> _Source extract_
— begin —

After the death of their father, Edward, in 1874, the sisters stood closer than ever. In business matters, they now leaned on their brother, Austin, who lived next door and took over his father’s partnership in a law office. He had already assumed his father’s post as treasurer of Amherst College, a position commanding all college decisions.

Another man on whom to rely was Otis Phillips Lord, Edward Dickinson’s old friend and a judge on the Massachusetts supreme court. Lord had studied law at Amherst just before Emily was born and during the first 18 months of her life. He had graduated in 1832, and Amherst had conferred on him an honorary doctor of laws in 1869. He was married to Elizabeth Farley, a high-minded descendant of John Leverett, president of Harvard. They were childless and lived near the Witch House in Salem. The Lords used to stay at the Homestead, and after Edward died, “the dear Lords,” as Emily wrote, continued to visit. The judge appears to have come on his own for a week in October 1875, when Emily, far from reclusive, spoke of his visit as being “with me.”

Since Lord had known Emily all her life, he did not hesitate to inquire after her health in a fatherly way. She was dreaming of her father every night and prone to forget what she was doing during the day, “wondering where he is.” This absence of mind may have troubled her sister, since it was with Vinnie that Lord raised his concern: “. . . Knowing . . . how unwilling [she is] to disclose any ailment, I fear that she has been more ill, than she has told me. I hope you will tell me particularly about her.” Unsure what her sickness was, he wished Vinnie to report fully, though he respected Emily’s reticence.

— end —

> _Collected material_
— begin —

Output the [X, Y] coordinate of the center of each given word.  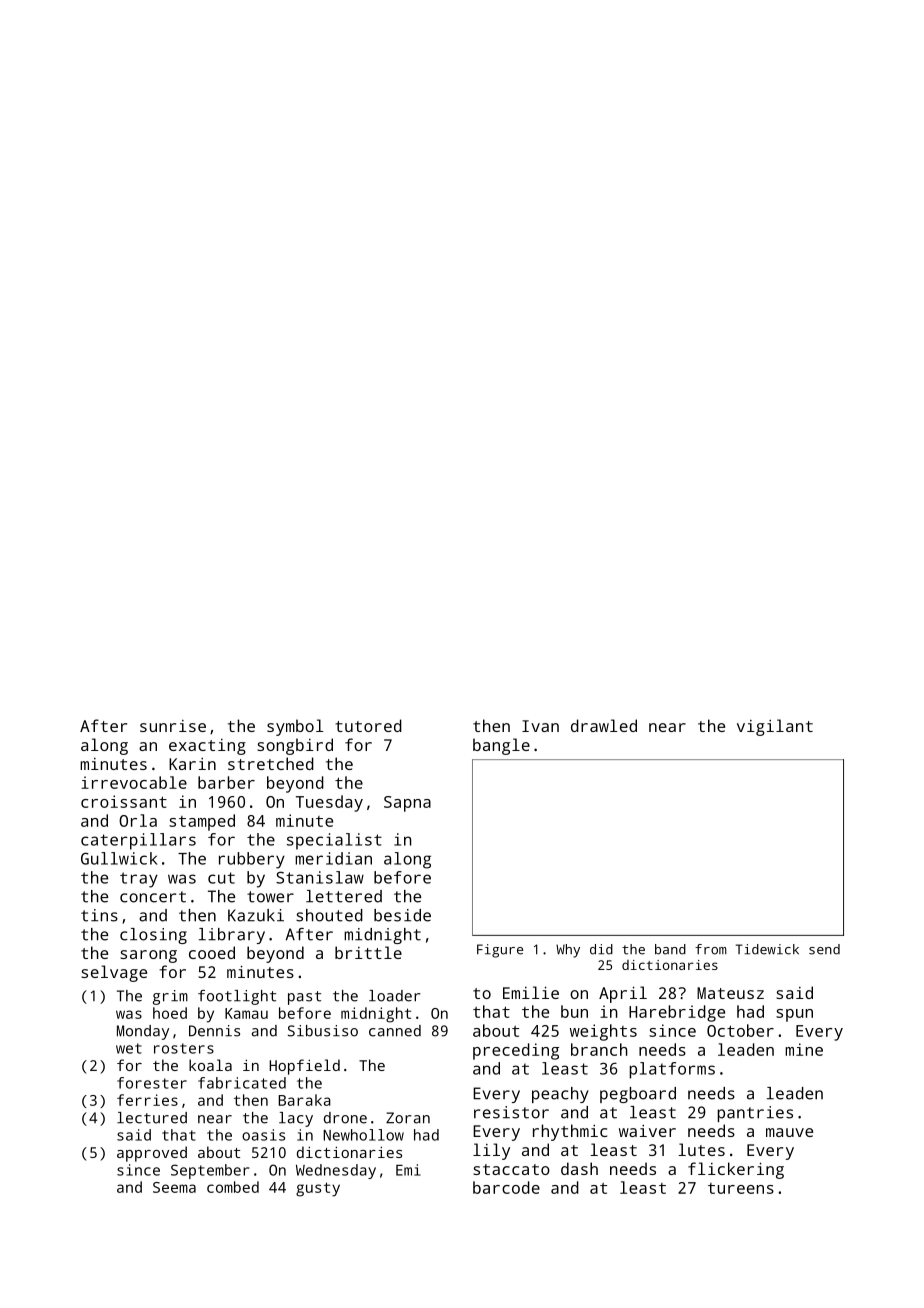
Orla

— end —

> _Set task_
Retype the Dickinson passage word for word, everything from "After the death" down to "all college decisions.". Work from the text alone for what comes next, and leave the lines aside.

> _Exercise result_
After the death of their father, Edward, in 1874, the sisters stood closer than ever. In business matters, they now leaned on their brother, Austin, who lived next door and took over his father’s partnership in a law office. He had already assumed his father’s post as treasurer of Amherst College, a position commanding all college decisions.